Si vous êtes amateur de football et si un jour vous vous rendez-vous au musée du stade Santiago  Bernabéu, stade mythique du Real Madrid et non pas du Réal de Madrid, n’est-ce pas Ludovic Obraniak ! Vous pourrez voir les nombreux trophées gagnés par ce club.  Mais aussi revoir en images les grands joueurs qui ont fait la légende du club « merengue ».  Di Stephano, Puskas, Gento, Kopa, la quinta del butire, Beckham, Figo, Kaka, Ronaldo le vrai, Ronaldo le Portugais, Raoul, Zidane et bien sûr Benzema y sont glorifiés.
Mais ne cherchez pas  le nom de Patricio Pedro Escobal, vous ne le trouverez pas

Pourtant celui-ci  fut capitaine du club dans les années 1920 à une époque où le football était un passe-temps uniquement masculin pratiqué notamment par des joueurs que les clubs d’alors allaient chercher dans les universités. Patricio était justement présent dans la capitale espagnole pour étudier, notamment à l’École technique d’ingénieurs industriels.
Patricio Pedro Escobal Lopez est connu aussi pour avoir été un des animateurs  du débat de la professionnalisation du football en Espagne.
Ce  joueur, né à Logroño en 1903 a toujours défendu l’idée que les footballeurs étaient des ouvriers comme les autres. À cette époque tandis que les clubs engrangeaient des sommes rondelettes, eux joueurs n’avaient rien en retour. Escobal fut l’un des promoteurs de la Soccer Workers Association, un syndicat créé à la fin des années 1920 qui eut  du mal à se développer en raison de la pression des clubs.
Athlétique et expérimenté il se fit repérer et signa  une  licence comme défenseur au Real Madrid de 1921 à 1928, lorsque le championnat de la Ligue nationale n’existait pas encore. Il fut muté  ensuite au Racing Club de Madrid et finit par disputer une autre saison (30-31) au Real Madrid. Plus tard, il est retourné à Logroño et a joué pour le Club Deportivo Logroño, le prédécesseur de Logroñés.  

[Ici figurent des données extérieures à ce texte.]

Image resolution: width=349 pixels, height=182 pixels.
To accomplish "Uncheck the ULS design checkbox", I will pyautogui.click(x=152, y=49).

Sa meilleure saison fut celle de 1924. Il était titulaire lors du match d’ouverture du stade Chamartín. Il était ami avec un autre joueur devenu très célèbre : Santiago Bernabéu. Il fut sélectionné avec l’équipe d’Espagne pour les JO de Paris 1924 où il joua le tour préliminaire, l’équipe d’Espagne fut éliminée 1 à 0 par l’Italie.

Comme beaucoup d’Espagnols, la guerre civile 1936 / 1939 le surprit dans cette région de la Rioja où le conflit ne dura que quelques jours; assez pour que les Franquistes achèvent quiconque pouvait s’opposer à leur soulèvement militaire.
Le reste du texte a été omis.